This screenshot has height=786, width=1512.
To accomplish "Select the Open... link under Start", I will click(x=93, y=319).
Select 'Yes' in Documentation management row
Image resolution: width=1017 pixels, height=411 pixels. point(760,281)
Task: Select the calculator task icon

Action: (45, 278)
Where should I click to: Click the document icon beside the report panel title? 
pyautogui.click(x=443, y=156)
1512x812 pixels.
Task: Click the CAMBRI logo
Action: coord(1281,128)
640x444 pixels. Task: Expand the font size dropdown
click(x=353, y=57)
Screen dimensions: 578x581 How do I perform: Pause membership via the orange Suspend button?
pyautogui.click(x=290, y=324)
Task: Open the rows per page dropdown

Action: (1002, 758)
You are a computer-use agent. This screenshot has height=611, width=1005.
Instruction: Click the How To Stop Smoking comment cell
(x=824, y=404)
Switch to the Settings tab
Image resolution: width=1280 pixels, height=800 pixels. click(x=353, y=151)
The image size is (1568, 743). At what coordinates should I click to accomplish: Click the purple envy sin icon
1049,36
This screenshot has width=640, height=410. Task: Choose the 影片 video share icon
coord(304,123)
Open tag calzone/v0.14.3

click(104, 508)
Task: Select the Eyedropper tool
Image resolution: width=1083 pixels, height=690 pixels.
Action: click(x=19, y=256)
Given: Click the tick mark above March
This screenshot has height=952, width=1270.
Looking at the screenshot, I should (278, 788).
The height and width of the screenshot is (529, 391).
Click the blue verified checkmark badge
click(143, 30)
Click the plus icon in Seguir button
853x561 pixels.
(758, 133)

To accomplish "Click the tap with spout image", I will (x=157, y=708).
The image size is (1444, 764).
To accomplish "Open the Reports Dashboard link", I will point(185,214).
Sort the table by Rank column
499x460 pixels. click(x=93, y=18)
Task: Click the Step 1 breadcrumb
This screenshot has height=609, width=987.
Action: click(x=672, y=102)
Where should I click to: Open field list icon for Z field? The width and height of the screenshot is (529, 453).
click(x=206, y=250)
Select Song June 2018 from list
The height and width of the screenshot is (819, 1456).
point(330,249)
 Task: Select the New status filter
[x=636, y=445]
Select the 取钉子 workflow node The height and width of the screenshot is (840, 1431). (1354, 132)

About this task = Set out the entries once more, word for word.

Answer section =
This screenshot has height=786, width=1512.
To accomplish "Select the Open... link under Start", I will click(x=93, y=319).
Select 'Yes' in Documentation management row
Image resolution: width=1017 pixels, height=411 pixels. point(760,281)
Task: Select the calculator task icon

Action: (45, 278)
Where should I click to: Click the document icon beside the report panel title? 
pyautogui.click(x=443, y=156)
1512x812 pixels.
Task: Click the CAMBRI logo
Action: coord(1281,128)
640x444 pixels. Task: Expand the font size dropdown
click(x=353, y=57)
Screen dimensions: 578x581 How do I perform: Pause membership via the orange Suspend button?
pyautogui.click(x=290, y=324)
Task: Open the rows per page dropdown

Action: (1002, 758)
You are a computer-use agent. This screenshot has height=611, width=1005.
Instruction: Click the How To Stop Smoking comment cell
(x=824, y=404)
Switch to the Settings tab
Image resolution: width=1280 pixels, height=800 pixels. click(x=353, y=151)
The image size is (1568, 743). At what coordinates should I click to accomplish: Click the purple envy sin icon
1049,36
This screenshot has width=640, height=410. Task: Choose the 影片 video share icon
coord(304,123)
Open tag calzone/v0.14.3

click(104, 508)
Task: Select the Eyedropper tool
Image resolution: width=1083 pixels, height=690 pixels.
Action: click(x=19, y=256)
Given: Click the tick mark above March
This screenshot has height=952, width=1270.
Looking at the screenshot, I should (278, 788).
The height and width of the screenshot is (529, 391).
Click the blue verified checkmark badge
click(143, 30)
Click the plus icon in Seguir button
853x561 pixels.
(758, 133)

To accomplish "Click the tap with spout image", I will (x=157, y=708).
The image size is (1444, 764).
To accomplish "Open the Reports Dashboard link", I will point(185,214).
Sort the table by Rank column
499x460 pixels. click(x=93, y=18)
Task: Click the Step 1 breadcrumb
This screenshot has height=609, width=987.
Action: click(x=672, y=102)
Where should I click to: Open field list icon for Z field? The width and height of the screenshot is (529, 453).
click(x=206, y=250)
Select Song June 2018 from list
The height and width of the screenshot is (819, 1456).
point(330,249)
 Task: Select the New status filter
[x=636, y=445]
Select the 取钉子 workflow node The height and width of the screenshot is (840, 1431). (1354, 132)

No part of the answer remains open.